- [Teks Kajian]:
::::
MUI dalam menetapkan fatwa vaksin yang mengandung unsur babi seperti vaksin MR produksi Serum Institute of India menggunakan metode istihlahi, yakni membolehkan berobat dengan sesuatu yang najis atau yang diharamkan di saat kondisi darurat demi menjaga kemaslahatan jiwa. Hal ini sesuai dengan salah satu tujuan Maqashid as-Syar’iah yaitu menjaga jiwa (hifz an-nafs). Sementara Darul Ifta al-Mishriyyah yang menjadi bagian dari konferensi yang disebutkan di atas, lebih sering menggunakan istinbat ta’lili dengan menggali dan menetapkan hukum terhadap suatu peristiwa yang tidak memiliki dalil yang jelas dalam sumber hukum baik secara qath’i maupun zhanni dan tidak ada konsensus di kalangan ahli hukum Islam yang menetapkan hukumnya. Pendekatan istinbat ta’lili ini sangat dekat dengan gagasan menghilangkan kesulitan dalam agama karena esensi agama adalah kemudahan.
::::
- [Data yang Diberikan]:
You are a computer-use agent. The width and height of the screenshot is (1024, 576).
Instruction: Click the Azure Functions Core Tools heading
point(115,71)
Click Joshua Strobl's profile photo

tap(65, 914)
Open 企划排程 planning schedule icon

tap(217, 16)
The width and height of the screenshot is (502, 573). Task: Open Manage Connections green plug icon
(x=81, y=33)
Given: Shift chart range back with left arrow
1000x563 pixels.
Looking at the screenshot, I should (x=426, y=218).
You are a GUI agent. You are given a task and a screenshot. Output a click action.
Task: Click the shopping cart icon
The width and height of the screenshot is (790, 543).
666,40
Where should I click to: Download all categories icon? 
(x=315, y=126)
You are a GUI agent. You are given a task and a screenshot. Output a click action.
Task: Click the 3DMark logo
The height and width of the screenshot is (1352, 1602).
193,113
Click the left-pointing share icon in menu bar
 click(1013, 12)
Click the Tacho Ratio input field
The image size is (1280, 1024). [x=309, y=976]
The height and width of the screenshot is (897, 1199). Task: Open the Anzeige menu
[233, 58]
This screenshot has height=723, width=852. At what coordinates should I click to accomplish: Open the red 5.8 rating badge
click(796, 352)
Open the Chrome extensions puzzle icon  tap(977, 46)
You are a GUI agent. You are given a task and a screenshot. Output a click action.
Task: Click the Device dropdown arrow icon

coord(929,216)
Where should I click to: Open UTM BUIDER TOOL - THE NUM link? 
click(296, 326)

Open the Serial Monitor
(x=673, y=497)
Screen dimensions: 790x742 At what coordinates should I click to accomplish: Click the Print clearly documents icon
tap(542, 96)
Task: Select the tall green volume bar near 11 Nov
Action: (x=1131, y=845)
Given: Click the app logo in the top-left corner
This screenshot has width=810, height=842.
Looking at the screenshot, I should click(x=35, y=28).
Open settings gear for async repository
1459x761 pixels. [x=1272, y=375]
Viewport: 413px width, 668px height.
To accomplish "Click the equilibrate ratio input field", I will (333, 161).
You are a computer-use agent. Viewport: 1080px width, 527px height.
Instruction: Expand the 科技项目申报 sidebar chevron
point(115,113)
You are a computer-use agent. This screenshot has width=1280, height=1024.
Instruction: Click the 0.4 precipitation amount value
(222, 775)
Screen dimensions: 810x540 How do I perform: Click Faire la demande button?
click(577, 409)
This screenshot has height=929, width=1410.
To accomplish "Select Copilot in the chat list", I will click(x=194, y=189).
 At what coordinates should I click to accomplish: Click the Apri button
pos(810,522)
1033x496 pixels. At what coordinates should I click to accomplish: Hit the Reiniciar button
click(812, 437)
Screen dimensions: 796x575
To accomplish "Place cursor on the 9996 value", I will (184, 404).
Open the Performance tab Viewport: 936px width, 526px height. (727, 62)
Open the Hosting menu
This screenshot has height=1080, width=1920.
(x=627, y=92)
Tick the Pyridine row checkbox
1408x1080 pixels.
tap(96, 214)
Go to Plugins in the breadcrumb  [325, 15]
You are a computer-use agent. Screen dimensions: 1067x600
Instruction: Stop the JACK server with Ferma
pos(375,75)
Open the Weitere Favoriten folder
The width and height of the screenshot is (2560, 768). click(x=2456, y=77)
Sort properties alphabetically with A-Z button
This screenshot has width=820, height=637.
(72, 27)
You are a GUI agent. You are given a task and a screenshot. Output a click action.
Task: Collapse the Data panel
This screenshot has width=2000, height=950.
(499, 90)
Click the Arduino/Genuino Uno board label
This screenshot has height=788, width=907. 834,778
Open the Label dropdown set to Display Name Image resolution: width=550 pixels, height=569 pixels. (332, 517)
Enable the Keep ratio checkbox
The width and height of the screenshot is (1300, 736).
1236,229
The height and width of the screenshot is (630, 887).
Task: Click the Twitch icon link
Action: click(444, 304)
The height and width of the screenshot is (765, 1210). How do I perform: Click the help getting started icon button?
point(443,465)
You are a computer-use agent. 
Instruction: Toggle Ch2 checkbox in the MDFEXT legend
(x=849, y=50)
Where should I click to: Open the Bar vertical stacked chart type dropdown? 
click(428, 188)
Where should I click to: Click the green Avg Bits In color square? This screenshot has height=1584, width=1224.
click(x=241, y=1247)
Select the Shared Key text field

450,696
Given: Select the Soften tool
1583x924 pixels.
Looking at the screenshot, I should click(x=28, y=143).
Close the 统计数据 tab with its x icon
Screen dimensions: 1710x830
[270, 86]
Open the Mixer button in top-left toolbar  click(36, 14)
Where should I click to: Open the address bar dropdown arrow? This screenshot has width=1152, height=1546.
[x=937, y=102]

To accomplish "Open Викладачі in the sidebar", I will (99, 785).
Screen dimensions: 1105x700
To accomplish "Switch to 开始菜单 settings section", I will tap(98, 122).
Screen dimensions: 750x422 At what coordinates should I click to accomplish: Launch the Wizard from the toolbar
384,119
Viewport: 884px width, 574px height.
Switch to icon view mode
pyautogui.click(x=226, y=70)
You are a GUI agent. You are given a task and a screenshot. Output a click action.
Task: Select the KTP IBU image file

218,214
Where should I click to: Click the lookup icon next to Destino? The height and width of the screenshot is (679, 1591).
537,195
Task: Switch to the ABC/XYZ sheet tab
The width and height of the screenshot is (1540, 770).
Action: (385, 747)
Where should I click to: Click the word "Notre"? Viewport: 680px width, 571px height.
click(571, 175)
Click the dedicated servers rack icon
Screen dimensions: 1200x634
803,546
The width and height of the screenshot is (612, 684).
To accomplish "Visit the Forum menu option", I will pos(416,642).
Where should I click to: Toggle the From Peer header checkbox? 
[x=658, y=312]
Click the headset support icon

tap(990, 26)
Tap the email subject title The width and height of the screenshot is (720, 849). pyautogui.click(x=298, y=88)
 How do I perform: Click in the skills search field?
::::
- [Tugas A]:
Menurut teks tentang fatwa vaksin, metode apa yang dipakai MUI dalam menetapkan fatwa vaksin yang mengandung unsur babi?
- [Tugas B]:
Bagaimana kalimat "Hal ini sesuai dengan salah satu tujuan Maqashid as-Syar’iah yaitu menjaga jiwa (hifz an-nafs)." dari teks tentang fatwa vaksin diterjemahkan ke dalam bahasa Inggris?
- [Tugas C]:
Tuliskan dengan tepat bagian teks tentang fatwa vaksin, mulai dari "MUI dalam menetapkan" terus hingga "agama adalah kemudahan.".
Data di atas diambil dari sumber lain.

- [Jawaban Tertulis A]:
MUI memakai metode istihlahi.

- [Jawaban Tertulis B]:
This is in line with one of the objectives of Maqashid as-Syar’iah, namely preserving life (hifz an-nafs).

- [Jawaban Tertulis C]:
MUI dalam menetapkan fatwa vaksin yang mengandung unsur babi seperti vaksin MR produksi Serum Institute of India menggunakan metode istihlahi, yakni membolehkan berobat dengan sesuatu yang najis atau yang diharamkan di saat kondisi darurat demi menjaga kemaslahatan jiwa. Hal ini sesuai dengan salah satu tujuan Maqashid as-Syar’iah yaitu menjaga jiwa (hifz an-nafs). Sementara Darul Ifta al-Mishriyyah yang menjadi bagian dari konferensi yang disebutkan di atas, lebih sering menggunakan istinbat ta’lili dengan menggali dan menetapkan hukum terhadap suatu peristiwa yang tidak memiliki dalil yang jelas dalam sumber hukum baik secara qath’i maupun zhanni dan tidak ada konsensus di kalangan ahli hukum Islam yang menetapkan hukumnya. Pendekatan istinbat ta’lili ini sangat dekat dengan gagasan menghilangkan kesulitan dalam agama karena esensi agama adalah kemudahan.